1. Start with about 24-36 inches of leader. This knot usually takes 8-10 inches of line when tying, so cut accordingly for the desired leader length.
Thread one end of the line through the eye of the hook, just enough to match the length of the shank before the hook starts to bend (photo, top right).
2. Next, begin wrapping the line around the shank in a clockwise direction. The first loop can be a little tricky to get started and may take few tries (photo, second from top right).
3. Continue wrapping backwards toward the bend in the hook. Keep wraps tight and neat. Applying pressure on the line will keep them from coming loose (photo, middle right).
Every angler will have their own preference as to how many wraps to make, but generally 8-18 wraps are sufficient.
4. Next, take the opposite end of the leader, and parallel to the shank, thread it through the eye of the hook in the opposite direction from which the eye was originally threaded. Don't pull the line all the way through the eye; rather, leave plenty of line on the hook side of the eye in order to complete the knot (photo, second from bottom).
Be sure to keep the line taught or the wraps already made will come loose. If they do you may have to start from scratch.
5. Now, continue to make clockwise wraps over the line that was just put through the eye. Generally, 6-15 wraps should suffice (photo, bottom right).

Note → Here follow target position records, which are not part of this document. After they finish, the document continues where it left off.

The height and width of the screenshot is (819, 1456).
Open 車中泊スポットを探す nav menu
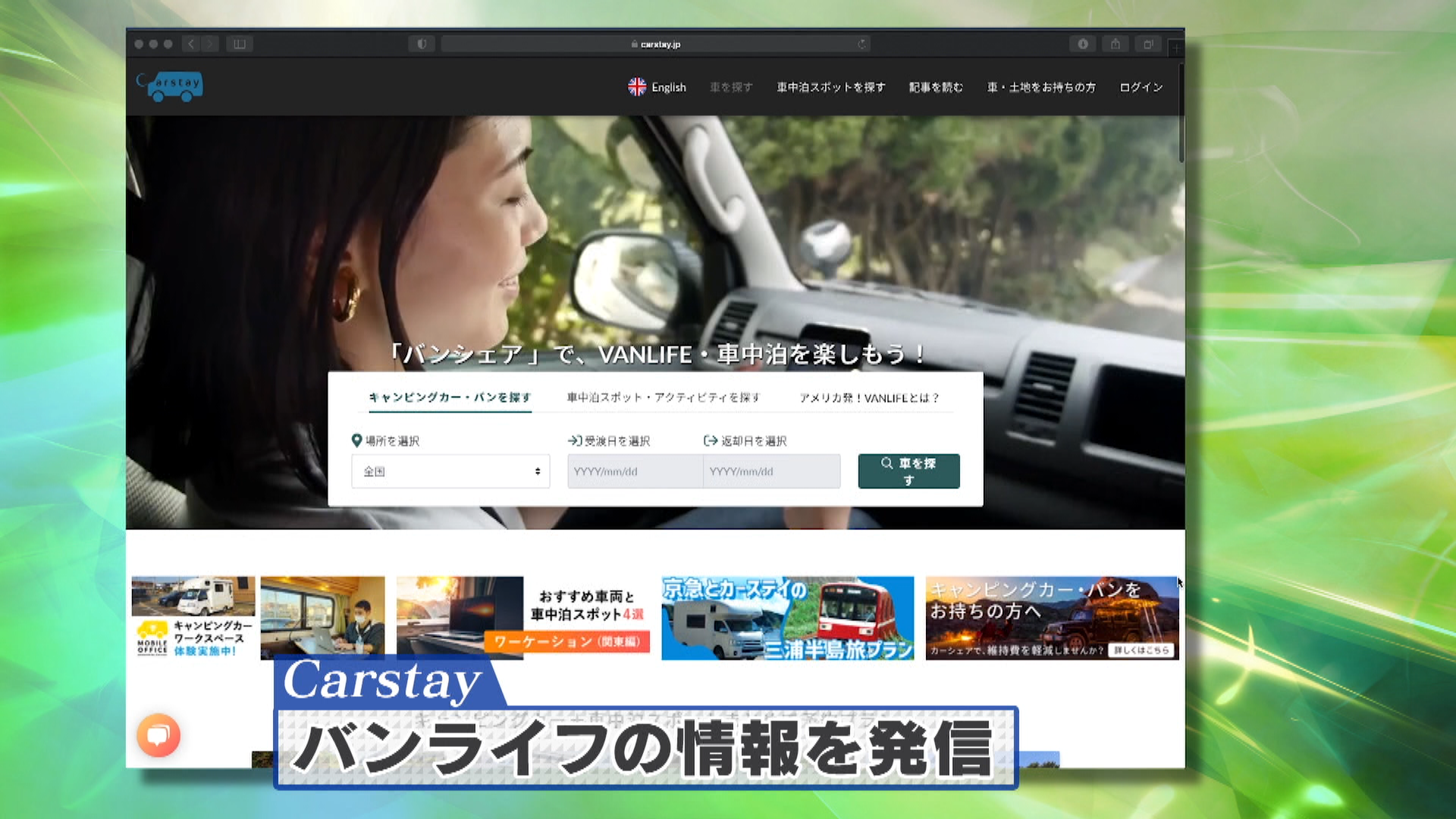830,87
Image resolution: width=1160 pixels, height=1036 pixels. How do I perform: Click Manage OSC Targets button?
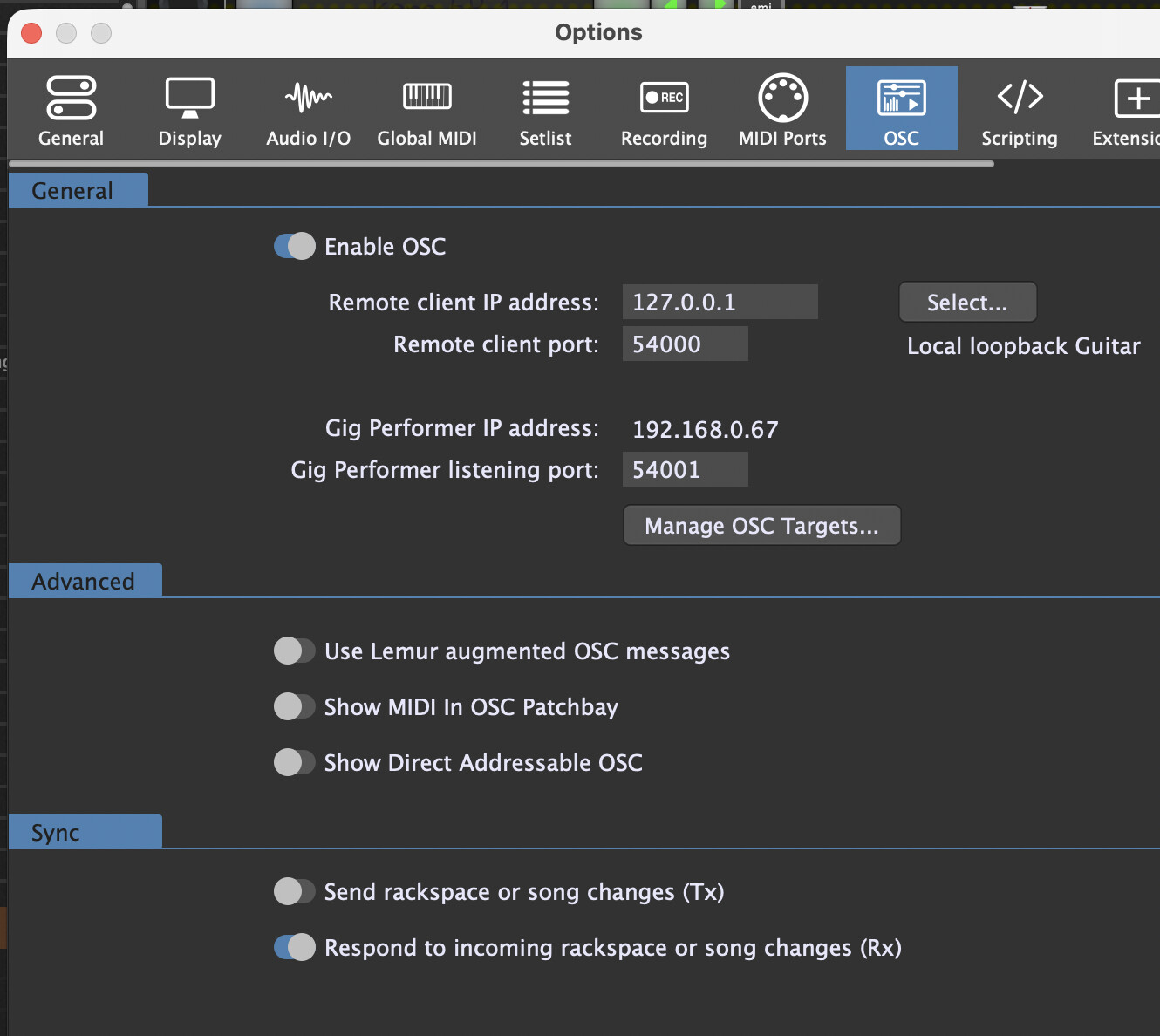click(x=761, y=526)

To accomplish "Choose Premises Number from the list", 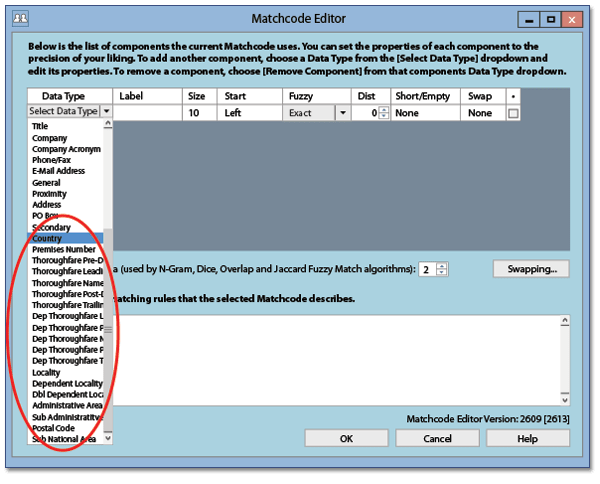I will pos(63,250).
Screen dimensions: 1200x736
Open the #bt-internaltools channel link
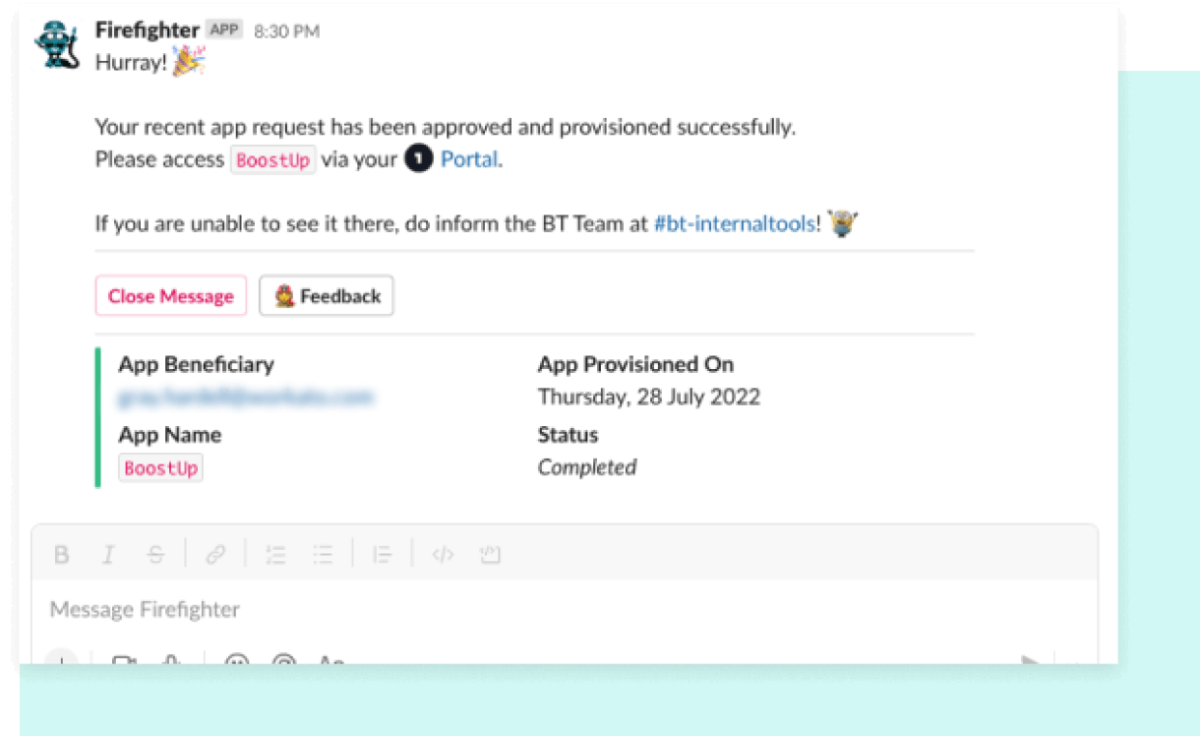pos(734,224)
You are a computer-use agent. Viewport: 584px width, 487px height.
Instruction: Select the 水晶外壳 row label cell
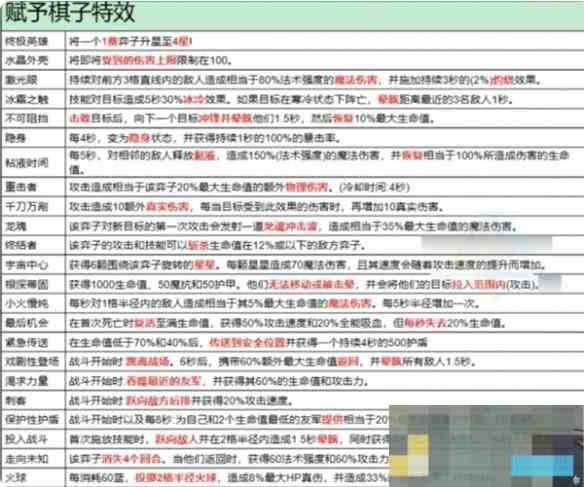[34, 60]
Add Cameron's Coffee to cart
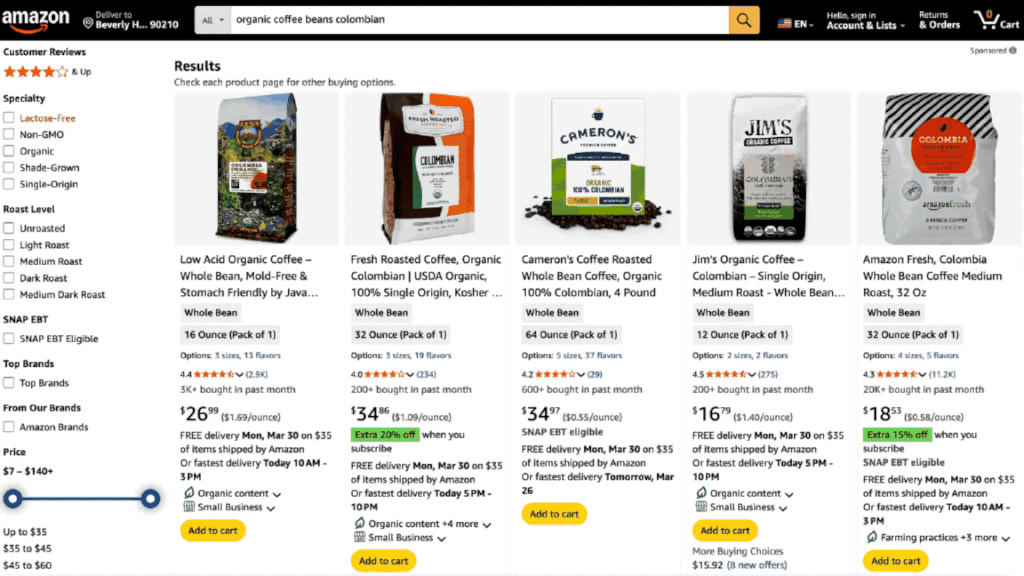 [x=554, y=514]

These wraps should still be tight and neat, but do not have to be as tight as the original wraps. Make sure the wraps do not overlap or else the knot won't pull together correctly once complete.
6. Now, while maintaining pressure on the wraps by holding the line tight in one hand, grasp all of the wraps around the shank of the hook with the fingers and thumb of your other hand.

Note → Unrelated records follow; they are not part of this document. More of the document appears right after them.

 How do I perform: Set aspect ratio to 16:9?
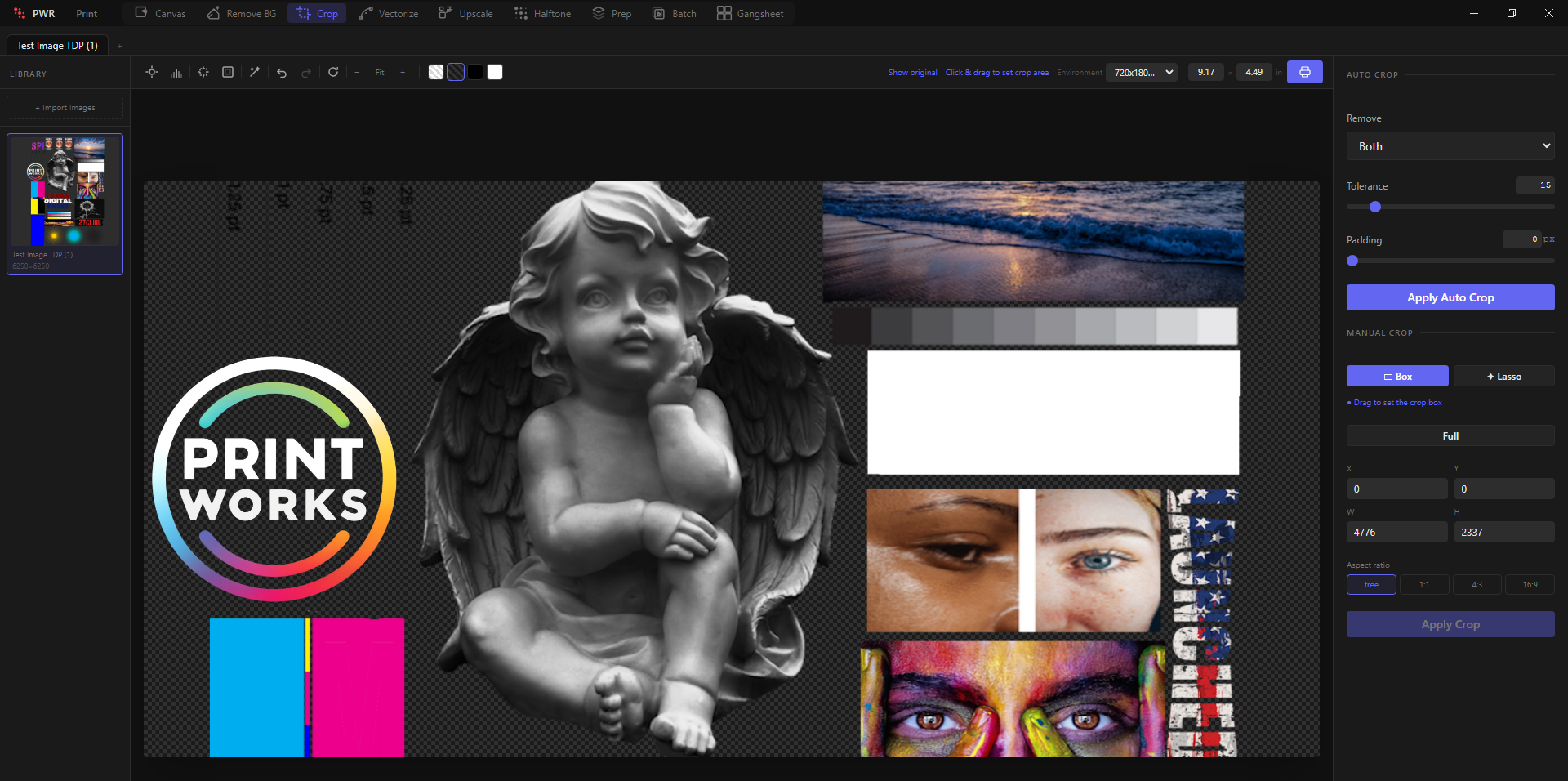tap(1530, 584)
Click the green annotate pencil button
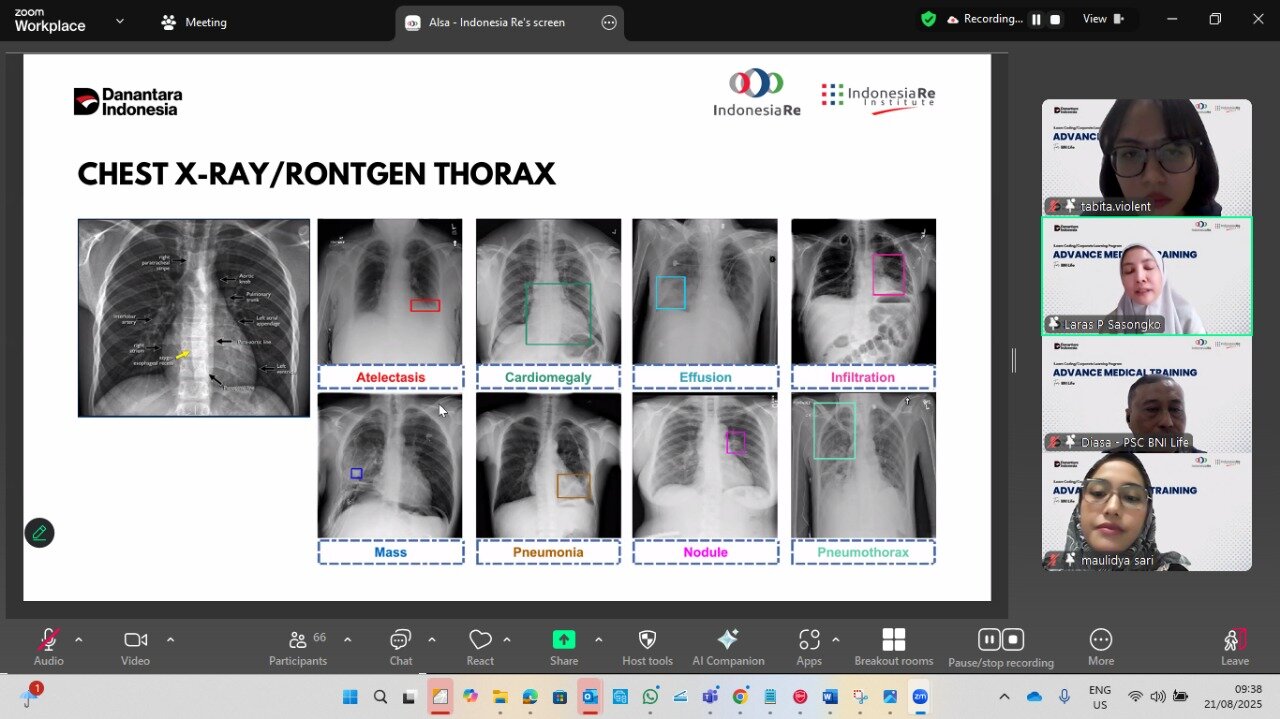 click(x=39, y=533)
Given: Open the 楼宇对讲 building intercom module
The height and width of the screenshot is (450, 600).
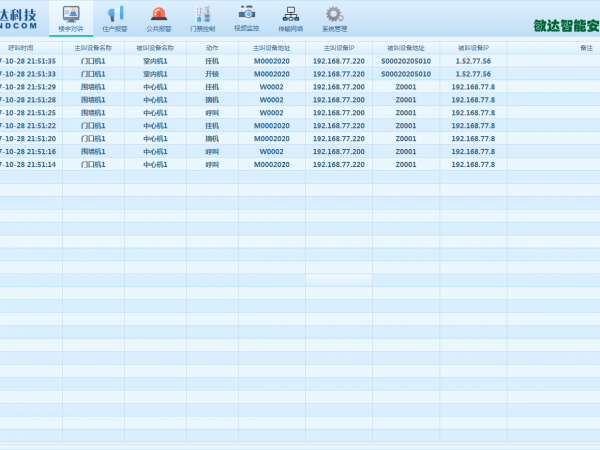Looking at the screenshot, I should click(71, 18).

This will free up the hand that was originally holding the line tight. Now, use this free hand (or some may prefer to use their teeth) to grasp the end of the leader that was threaded back through the eye and slowly begin pulling the slack through.
Some twist in the line may occur, but continue to pull slowly allowing it to uncoil as you work it through, or else you'll end up with a bird nest.

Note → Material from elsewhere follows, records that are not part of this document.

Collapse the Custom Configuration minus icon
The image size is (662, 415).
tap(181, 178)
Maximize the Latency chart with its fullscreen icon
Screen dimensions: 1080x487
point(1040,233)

Continue pulling until everything is snug. This final step is the trickiest part and may take a few tries to get the hang of it.
Don't get frustrated, just keep at it until you figure out how best to apply pressure to the line at all times (photo, top left).
Now, the hook is ready to have a small clump of roe inserted into the egg loop. Pull the line until the row is held snug against the hook shank where it belongs.
With large clumps of roe, it may be necessary to thread the hook through the egg cluster once or twice, then fold it back up the shank into the egg loop, where it can be cinched down tightly.